The Hippo signaling pathway and Wnt signaling pathway were significantly enriched in the ovary, whereas the TGF-beta signaling pathway and Hedgehog signaling pathway were significantly enriched in the testis (Fig. 7). The Hippo signaling pathway has critical roles in controlling cell proliferation, self-renewal, differentiation, and apoptosis in most tissues and organs in diverse species (Lyu et al., 2016) and it represents a molecular target for the regulation of mouse ovarian functional remodeling that could be used to regulate the proliferation and differentiation of ovarian function (Ye et al., 2017). Our analysis of M. reevesii suggested that Wnt signaling appears to function downstream of estrogen and the ovary-promoting effects of the Wnt signaling pathway may be functionally conserved in mammals and reptiles. Activation of the Wnt pathway antagonizes nuclear SOX9 expression (Mork & Capel, 2013). The TGF-beta signaling pathway plays an important role in the differentiation of male germ cells in non-mammalian vertebrates (Zhang et al., 2016), for example, AMH is a growth factor in the TGF-beta family with a central role in testis formation. The Hedgehog signaling pathway has crucial roles in the development of diverse tissue and organ systems in the embryo, and in the regulation of adult tissues (Migone et al., 2017).

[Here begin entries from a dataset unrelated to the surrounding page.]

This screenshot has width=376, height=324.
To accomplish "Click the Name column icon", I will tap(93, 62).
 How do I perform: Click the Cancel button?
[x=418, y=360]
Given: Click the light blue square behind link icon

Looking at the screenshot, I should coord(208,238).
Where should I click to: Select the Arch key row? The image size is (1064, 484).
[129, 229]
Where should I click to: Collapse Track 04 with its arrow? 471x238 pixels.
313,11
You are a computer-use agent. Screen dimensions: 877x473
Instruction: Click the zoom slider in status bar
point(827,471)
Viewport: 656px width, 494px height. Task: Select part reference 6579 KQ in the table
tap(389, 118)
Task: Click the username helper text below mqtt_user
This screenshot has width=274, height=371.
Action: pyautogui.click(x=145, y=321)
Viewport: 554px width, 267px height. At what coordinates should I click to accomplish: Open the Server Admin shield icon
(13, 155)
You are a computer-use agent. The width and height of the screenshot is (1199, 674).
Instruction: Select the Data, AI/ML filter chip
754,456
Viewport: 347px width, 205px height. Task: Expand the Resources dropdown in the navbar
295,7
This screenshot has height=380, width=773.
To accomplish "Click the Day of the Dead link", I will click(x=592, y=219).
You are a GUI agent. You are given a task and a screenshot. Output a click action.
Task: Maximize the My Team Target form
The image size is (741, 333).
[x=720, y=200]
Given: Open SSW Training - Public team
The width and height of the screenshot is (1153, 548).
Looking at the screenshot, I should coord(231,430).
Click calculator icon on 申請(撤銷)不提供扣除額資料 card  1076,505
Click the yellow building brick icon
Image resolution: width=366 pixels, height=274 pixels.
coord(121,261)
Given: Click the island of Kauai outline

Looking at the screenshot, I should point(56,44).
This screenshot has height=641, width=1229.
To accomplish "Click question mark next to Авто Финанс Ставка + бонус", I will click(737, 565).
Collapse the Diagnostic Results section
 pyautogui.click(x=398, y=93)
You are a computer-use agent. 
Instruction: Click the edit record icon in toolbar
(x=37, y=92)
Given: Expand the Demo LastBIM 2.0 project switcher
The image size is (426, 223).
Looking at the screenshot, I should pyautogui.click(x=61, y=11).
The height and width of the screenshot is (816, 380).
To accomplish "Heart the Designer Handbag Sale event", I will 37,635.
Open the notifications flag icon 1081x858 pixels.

Candidate gene FANK1 might be involved with the regulation of testis spermatogenesis

FANK1 is exclusively expressed in the testis from the meiosis phase to the haploid phase of spermatogenesis in mice, and it may have a crucial functional role in spermatogenesis as a transcription factor (Dong et al., 2014). Indeed, reduced sperm numbers and increases in apoptotic spermatocytes were observed in FANK1 knockdown mice. In M. reevesii, FANK1 was strongly upregulated in the adult testis. Thus, it is possible that FANK1 play a pivotal role in spermatogenesis as a transcription factor in the adult gonads. Future studies should investigate the function of FANK1 during the regulation of testis maintenance.